The workshop took the form of four papers and associated discussions, with the University of Southampton’s Kieron O’Hara opening proceedings with his paper entitled: “In No Circumstance Can or Should Explanations of AI Outputs in Sensitive Contexts Be Wholly Computable.” O’Hara advances the position that computed accounts of outputs from AI systems can not solely be used as explanations of decisions made by those systems. This, in part, rests on an understanding of computation as an act of derivation relating only to elements contained within the system under study. Further complicating the issue are legislative requirements such as those of the GDPR.
Next, Jennifer Cobbe from the University of Cambridge presented her paper entitled: “Reviewable Automated Decision-Making.” Reviewability was presented as a broader and more inclusive counter to traditional auditability. Specifically, due to the former’s inclusion of issues such as deployment context, engineering decisions, and other factors to form a socio-technical understanding of automated decision-making.
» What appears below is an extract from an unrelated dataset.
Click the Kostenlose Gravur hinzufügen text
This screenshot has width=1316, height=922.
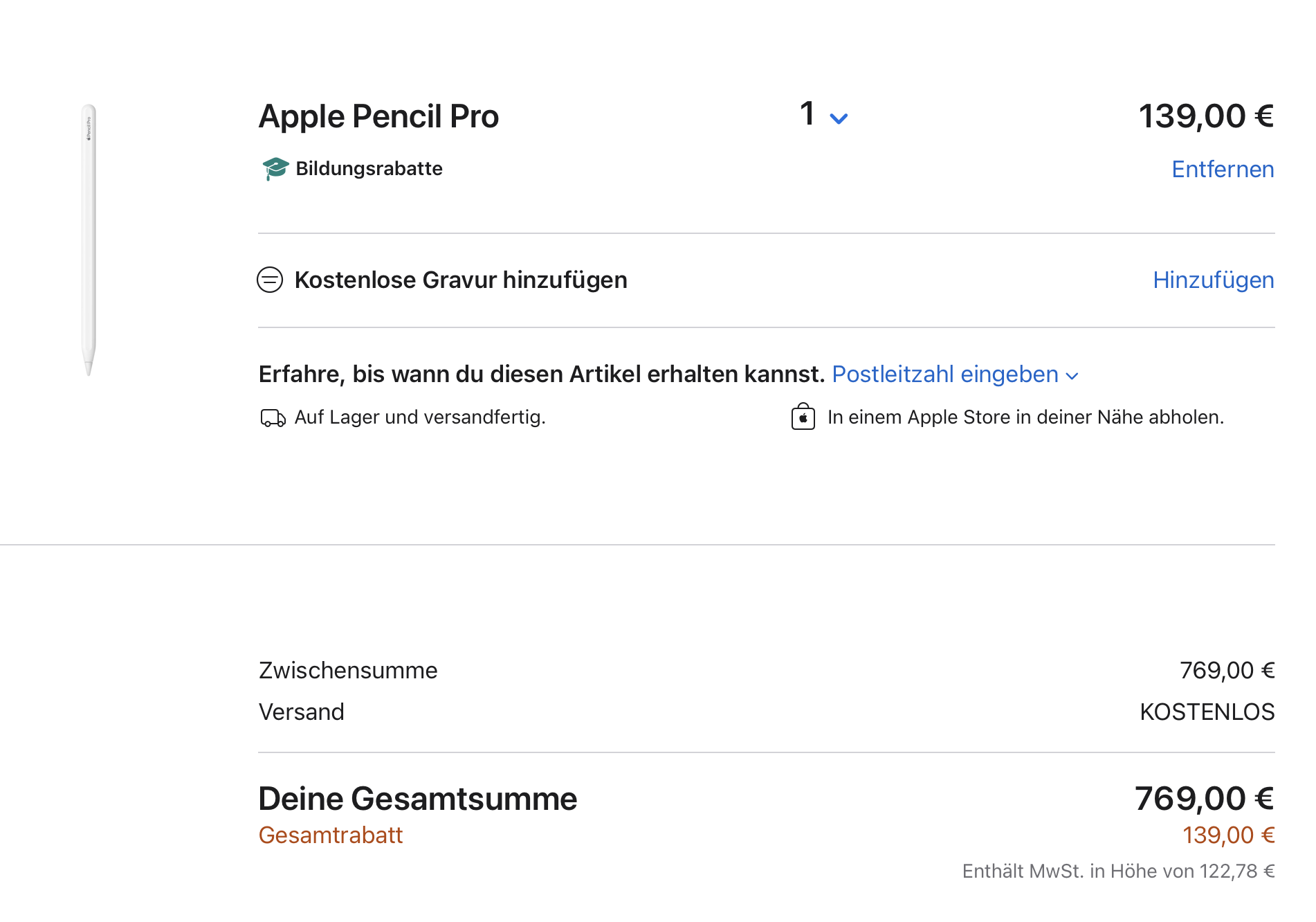461,280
Rounding out the paper presentations, Perry Keller and Gerard Canal both from Kings College London introduced their papers respectively titled “Paternalism in the Public Governance of Explainable AI” and “Trust in Human-Machine Partnerships”. Both papers yet again explored the richer but also more challenging understanding of AI decision-making that results when a socio-technical approach is taken.
Directly following the paper presentations, Niko Tsakalakis from the University of Southampton, introduced the Provenance-driven & Legally-grounded Explanations for Automated Decisions (PLEAD) project. PLEAD is an interdisciplinary undertaking aimed at explaining “the logic that underlies automated decision-making”. Notably, the project aims to provide a provenance interface.
Finally, the workshop was concluded by way of an open discussion by the presenters both of each other’s points and also of questions raised by attendees. A first key point of discussion was the role of data provenance in understanding AI functionality, specifically with regards to data flows across an organisation. It was also mentioned that this process could be undermined by inconsistencies in data treatment and naming conventions. This discussion of data flow over time then finally lead into a consideration of real-time AI. It was proposed that explaining AI decision-making in real-time is not truly feasible at present due to technical limitations. This is however mitigated by such a request being highly unlikely, with explanations generally being requested after the fact.